The sentiment shouldn’t have been surprising. In a February report, the company wrote, “As the broader market has turned to pricing in the ‘when,’ not the ‘if,’ of future cuts to the federal funds rate, investor sentiment has improved with respect to CRE. We expect property transactions to increase, helping to provide clarity on CRE valuations.”

It didn’t seem exactly like a general statement about CRE. Instead, it was about CRE outside of the “unique convergence of cyclical and secular headwinds confronting part of the office market.” Because generally CRE fundamentals are good.

Chen said that the outlook is much better than last year, when DoubleLine had launched its CRE ETF. At the time, office loans were getting priced as though they were under a three-year extension with an expected 60% loss.

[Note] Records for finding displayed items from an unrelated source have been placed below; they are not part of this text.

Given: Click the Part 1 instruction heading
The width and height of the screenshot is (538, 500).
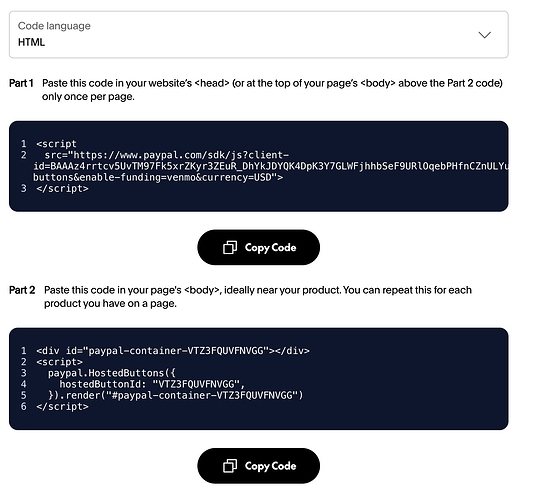Looking at the screenshot, I should click(x=21, y=83).
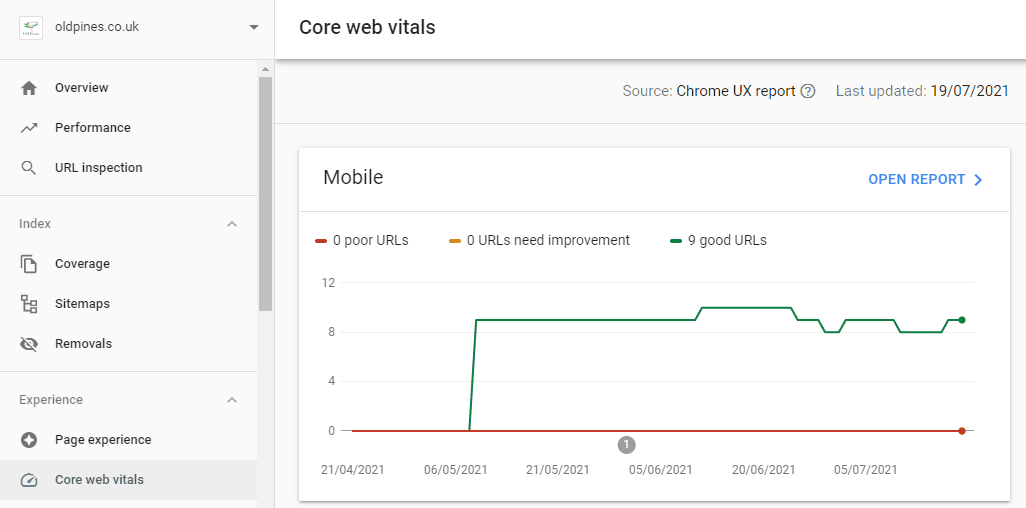Screen dimensions: 1026x508
Task: Select Sitemaps in the sidebar
Action: pos(82,304)
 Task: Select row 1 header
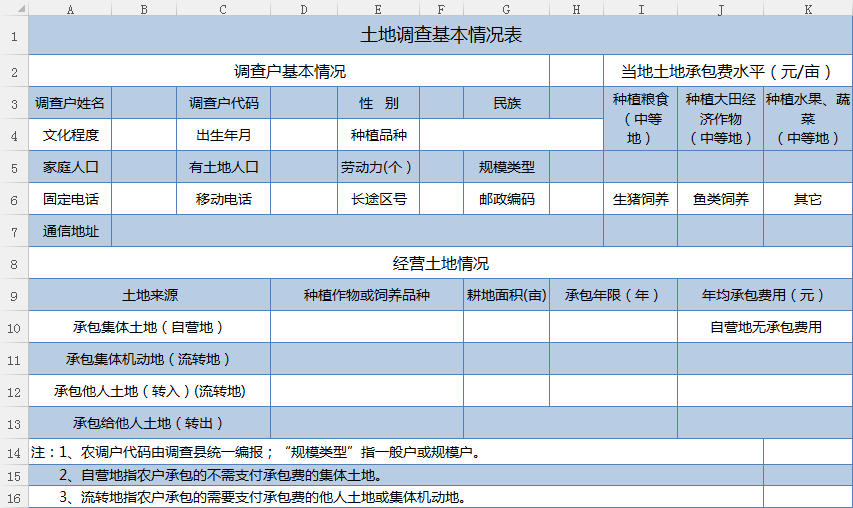click(14, 36)
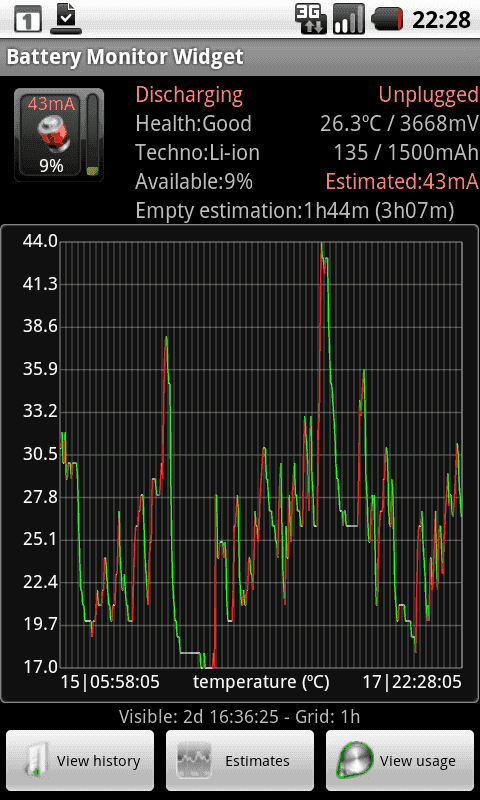Tap the Battery Monitor Widget title bar
Screen dimensions: 480x800
tap(240, 57)
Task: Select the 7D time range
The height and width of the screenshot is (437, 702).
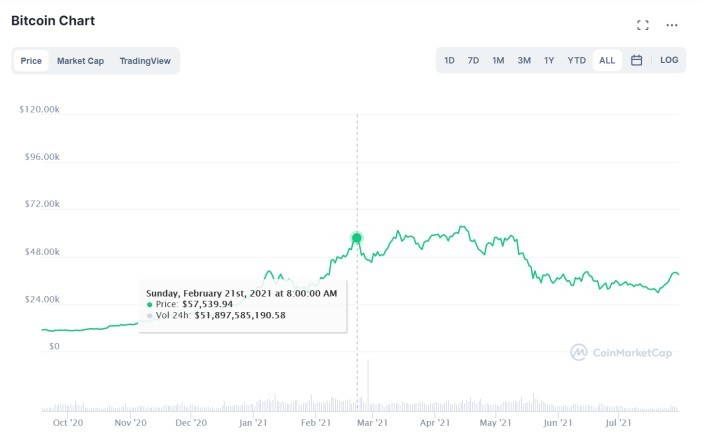Action: [473, 60]
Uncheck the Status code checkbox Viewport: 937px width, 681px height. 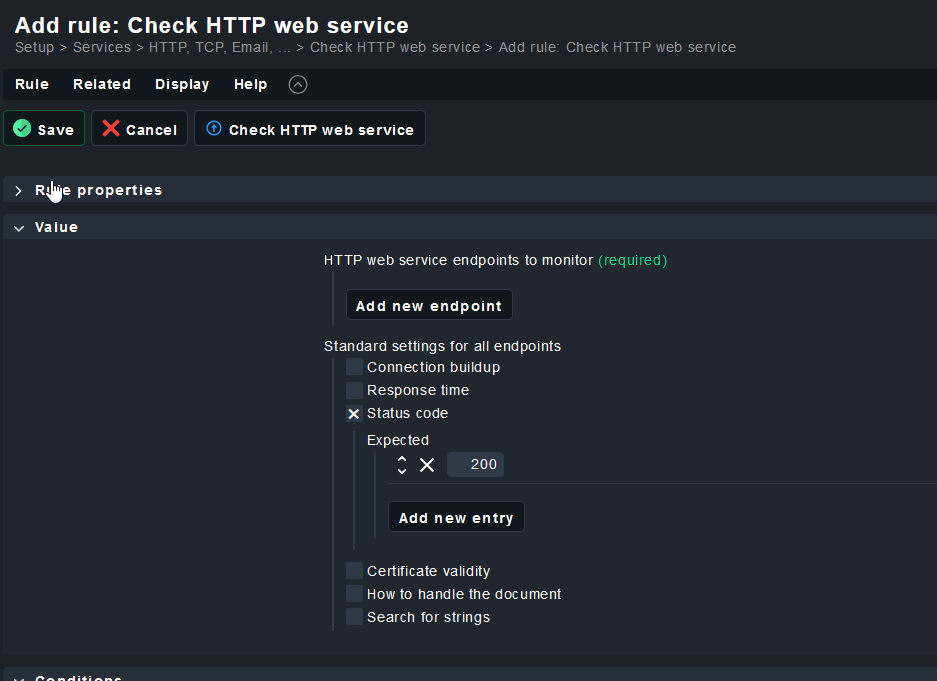pos(354,413)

Even now, office leasing activity has been 30% off from pre-pandemic levels, according to the DoubleLine report. “We expect the normalization of hybrid working to continue to limit the growth of office demand,” they wrote. Higher-quality properties will continue to do well as buildings constructed since 2010 see positive net absorption. Older buildings feel the pain.

“There’s more of this ‘sharpen your pencil’ environment where investors are resetting their expectations,” Chen said. “The shift is the markets getting smarter or more efficient and people are more willing to roll up their sleeves and dig into this. That’s also a very healthy sign, it’s very akin to a stock pickers’ market.”

Even as worries about CRE have continued, particularly office, the amount of credit lately available to CRE borrowers has been “incredible,” according to Chen. Bloomberg collected data that shows $23.5 billion in non-agency CMBS lending have been issued this year so far.

“Inside of the two-year part of the curve is very interesting. It’s an area where if you want to play offense, you can play offense,” Chen said. “You need to find the right bonds, understand the structure, understand the dynamic in terms of the CMBS market, and that’s what we’re here to do.”